* TEXT SHOWN

--------------------------------

Separate critical and non-critical work
Don’t let logging/housekeeping threads share timing policy with dispatch-critical loops.
Review kernel.timer_migration and CPU isolation strategy together
Co-tune with core pinning/isolcpus/nohz_full design; avoid one-size-fits-all toggles.
Prefer absolute-time pacing (TIMER_ABSTIME) over drift-prone relative loops
Reduces cumulative phase walk when wakeups are occasionally late.
Add short spin window only near deadline cliffs
Hybrid sleep-then-spin can reduce worst-tail phase error while controlling thermal burn.
Promote by tail metrics, not mean latency
Gate on q95/q99 slippage + completion quality.

Validation protocol

Label windows by timer regime (stable / distorted) from telemetry.
Match cohorts by symbol, spread, volatility, urgency, participation.
Compare mean + q95/q99 slippage and markout between cohorts.
Canary mitigations:
- explicit low slack on critical threads,
- CPU affinity/isolation adjustments,
- migration/pacing policy changes.
Promote only when tail improves without reliability regressions.

Observability checklist

/proc/<pid>/timerslack_ns snapshots for strategy/execution PIDs
wakeup target vs actual timestamps (monotonic)

--------------------------------

* RECORDS SUPPLIED

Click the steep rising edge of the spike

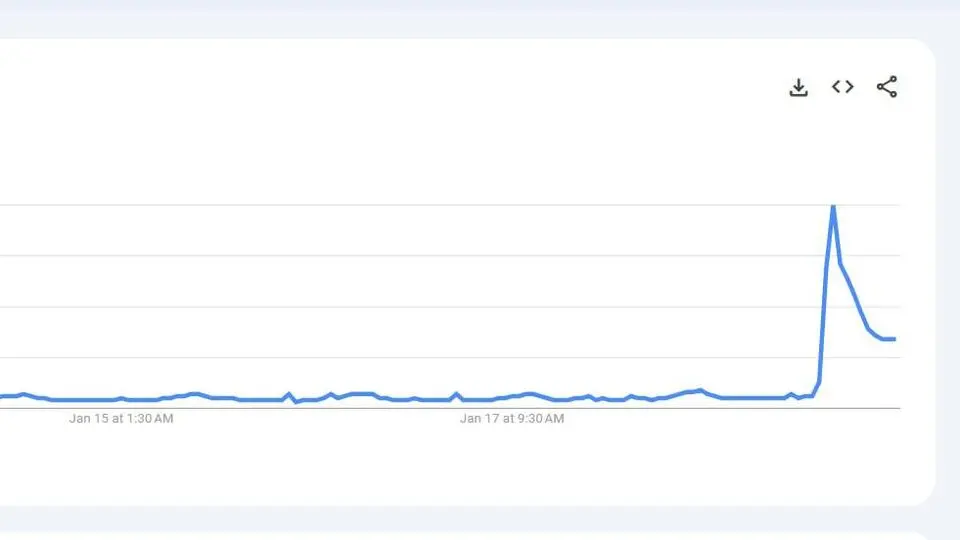tap(825, 294)
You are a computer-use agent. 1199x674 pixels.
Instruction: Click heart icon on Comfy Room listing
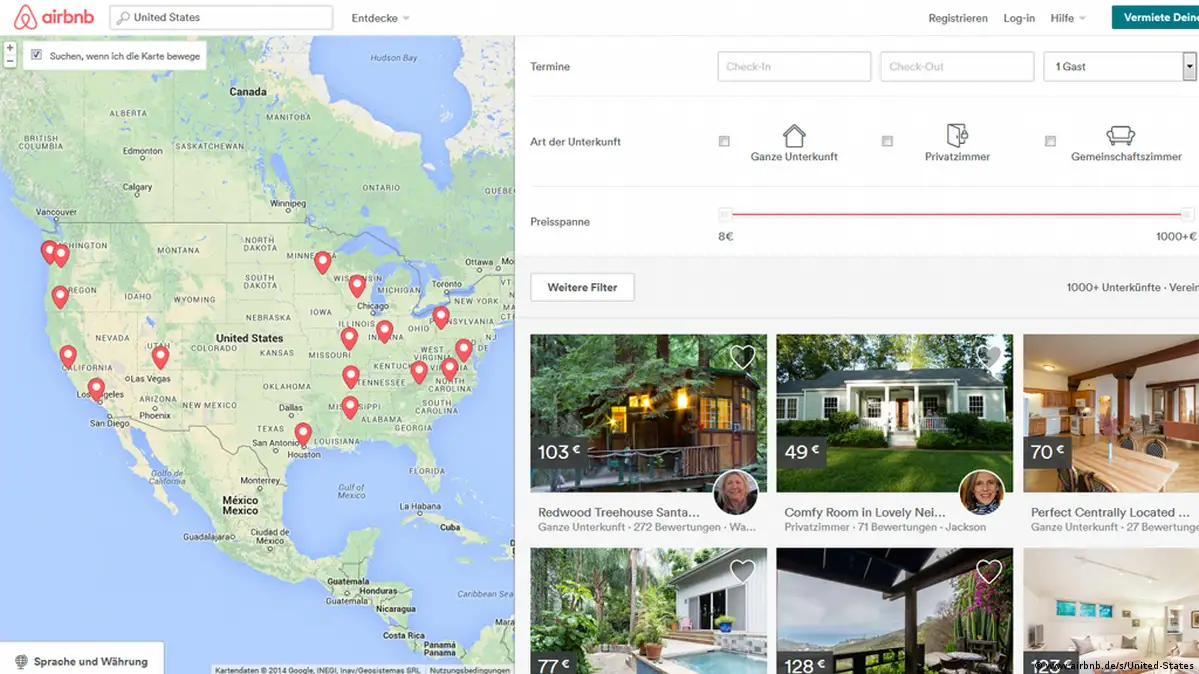pos(989,357)
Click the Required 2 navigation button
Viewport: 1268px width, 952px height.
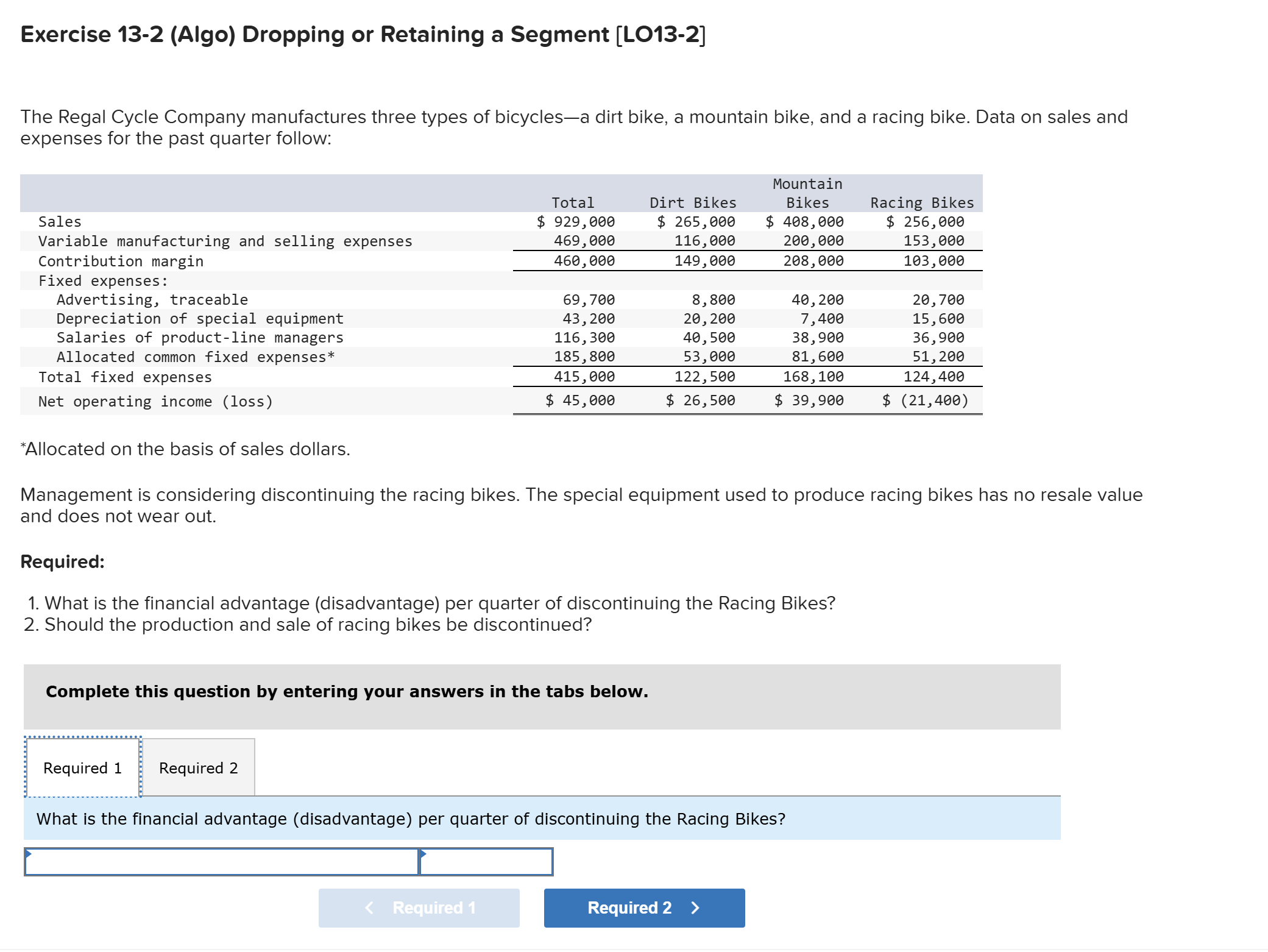pos(643,908)
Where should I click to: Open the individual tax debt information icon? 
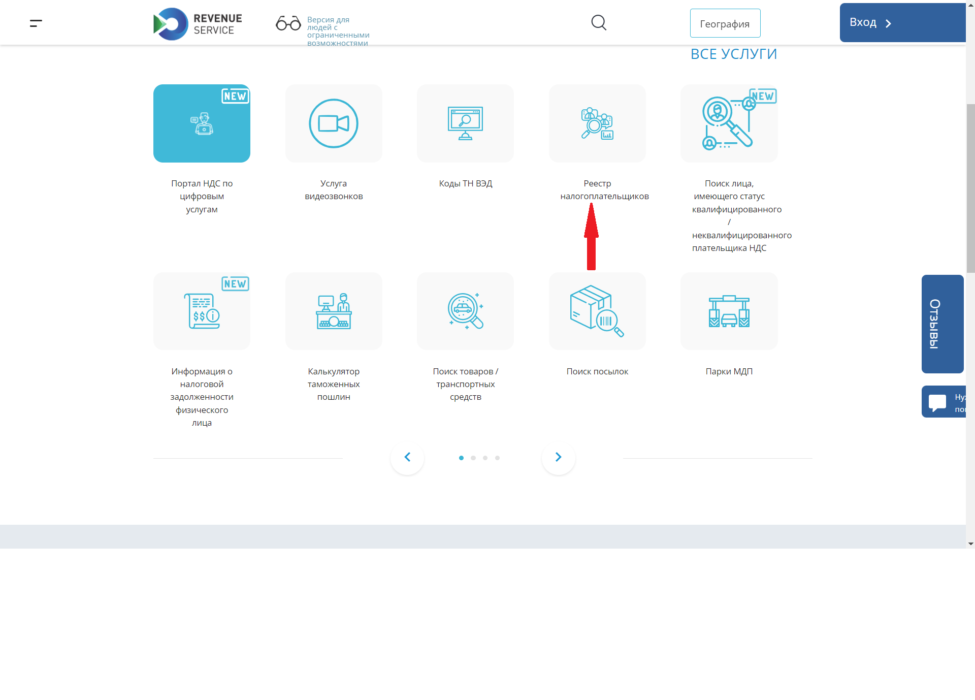[201, 311]
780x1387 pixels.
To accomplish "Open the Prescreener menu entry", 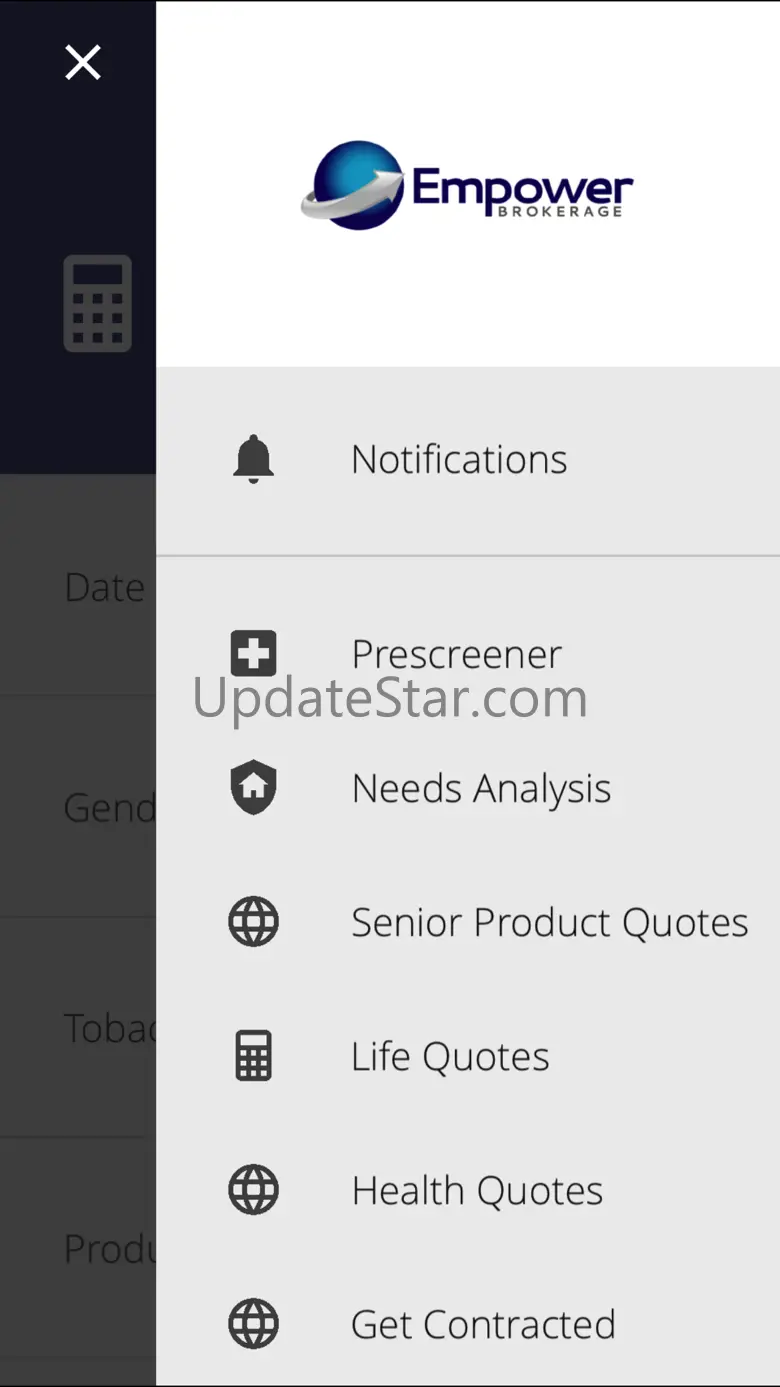I will coord(456,655).
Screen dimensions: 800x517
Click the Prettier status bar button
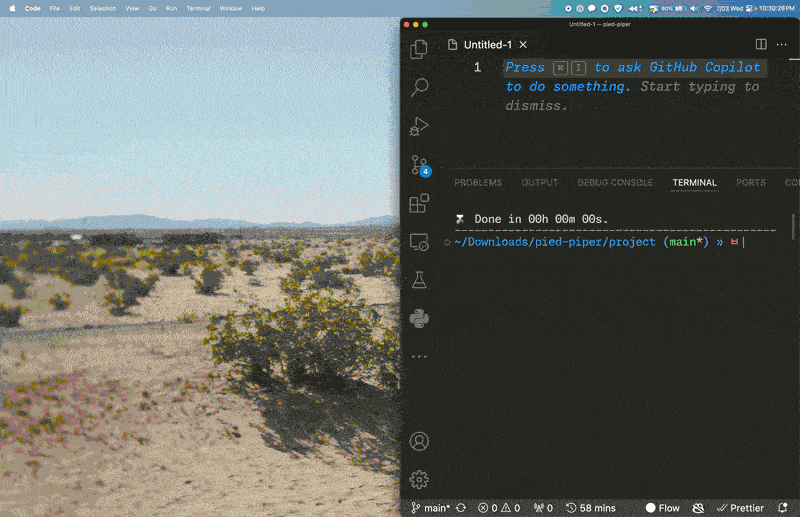[x=741, y=508]
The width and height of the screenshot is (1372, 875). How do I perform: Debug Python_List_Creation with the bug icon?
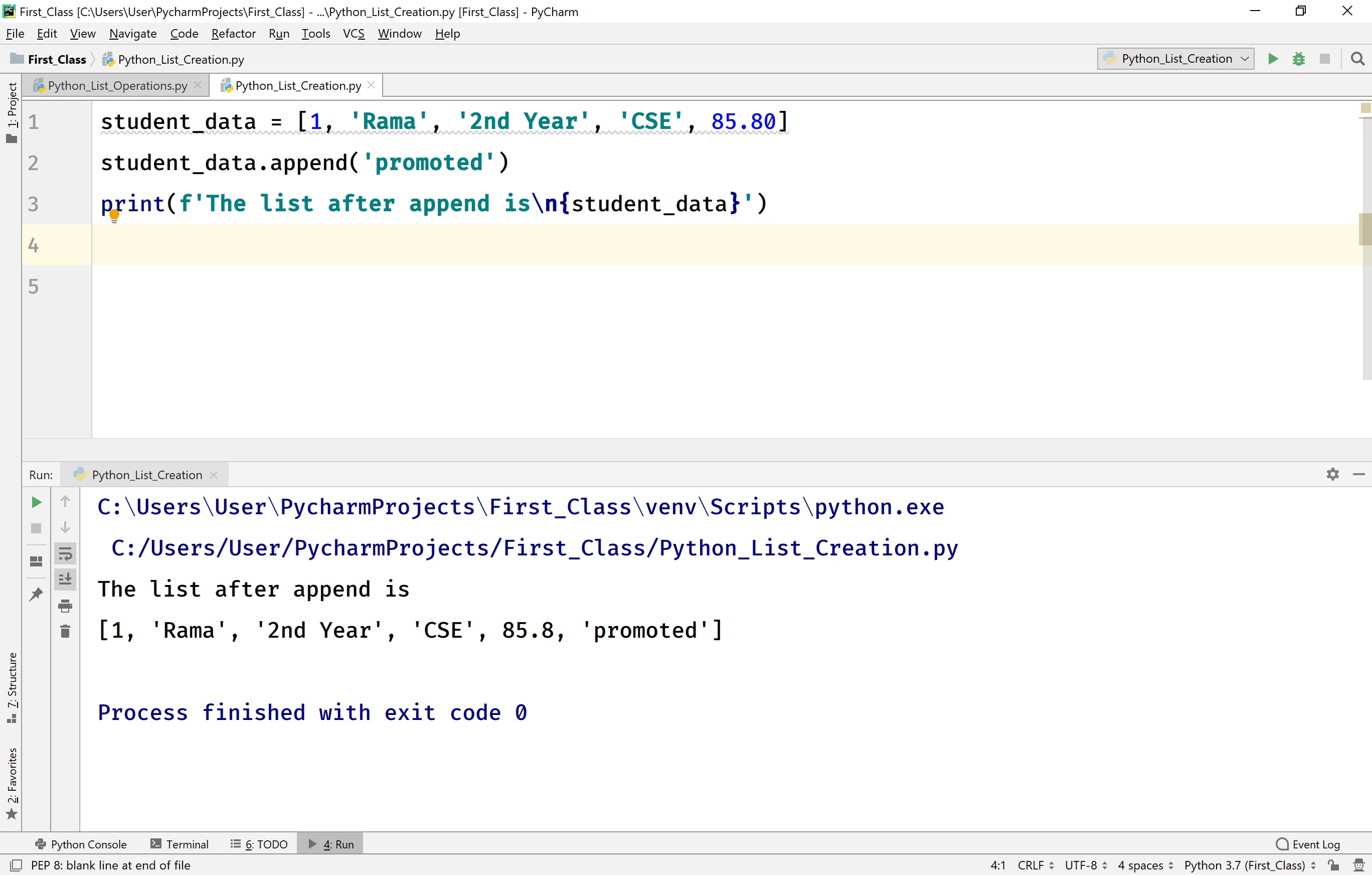(1299, 58)

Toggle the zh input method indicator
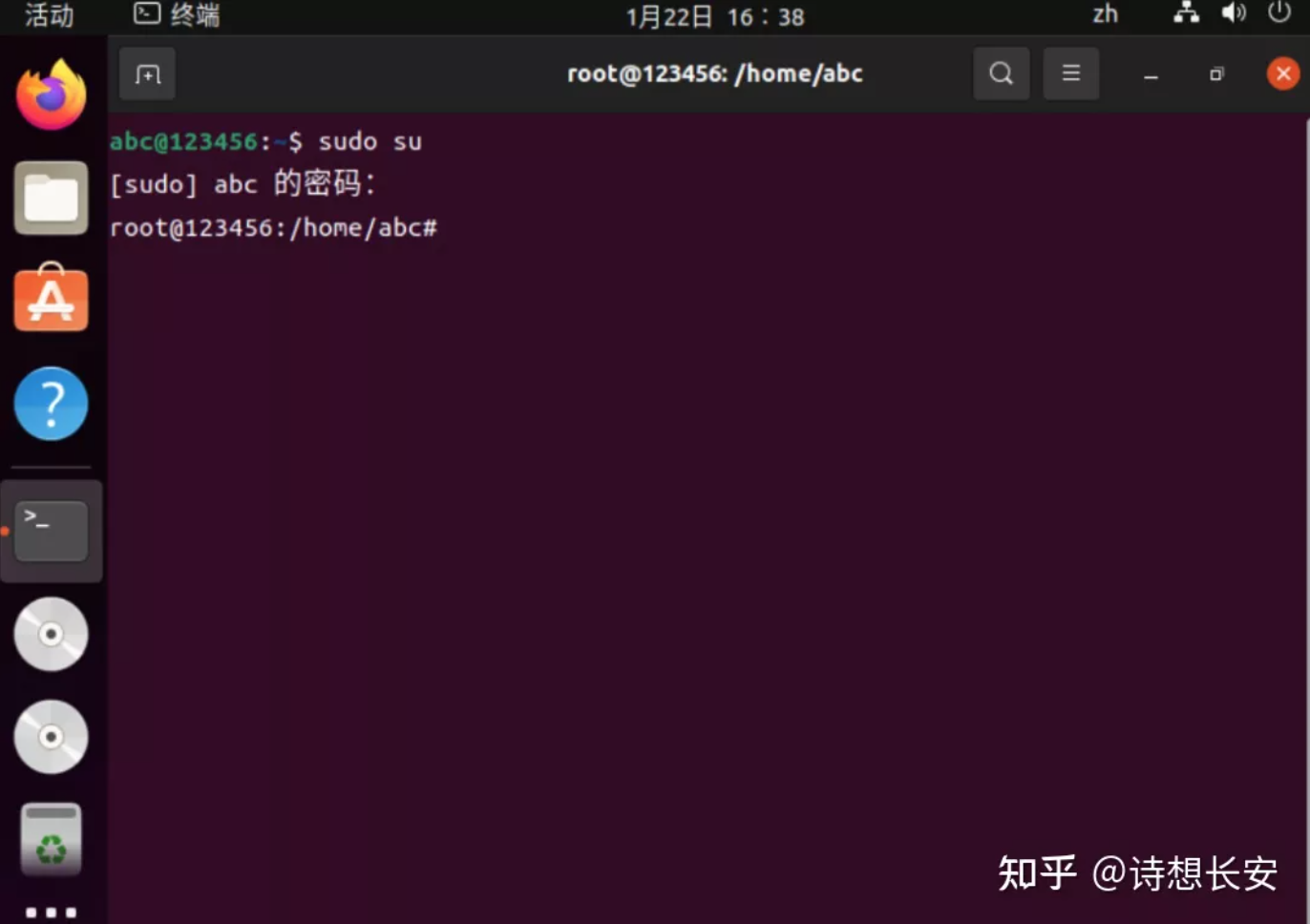[1105, 14]

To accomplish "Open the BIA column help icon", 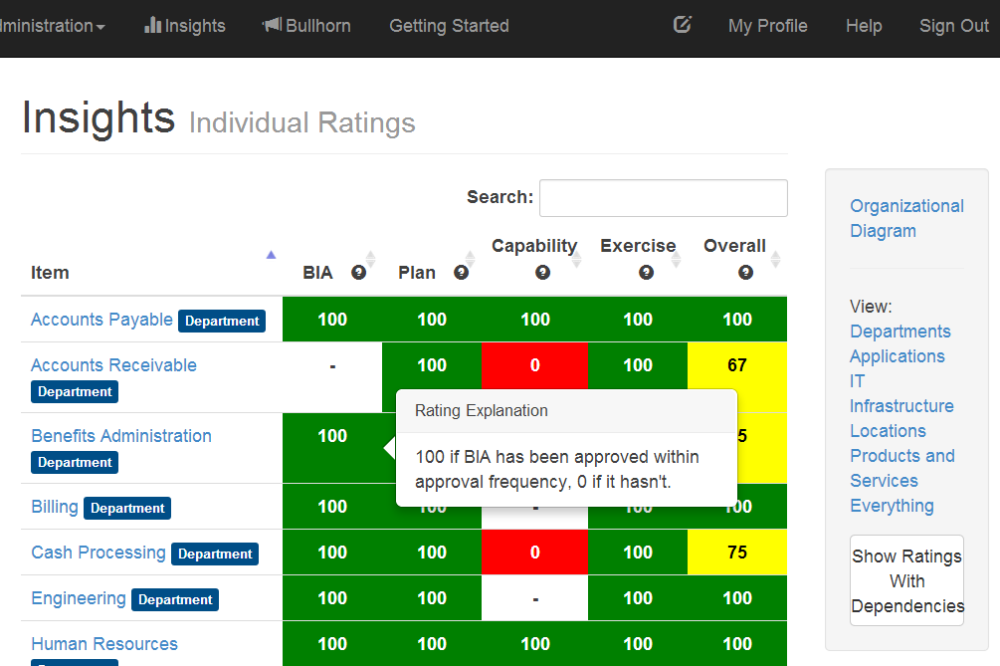I will [358, 270].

--------------------------------

* REQUEST
Please list each attribute that the validation protocol in the timer-tuning text above uses to match cohorts.

* EXPECTED ANSWER
Symbol, spread, volatility, urgency, participation.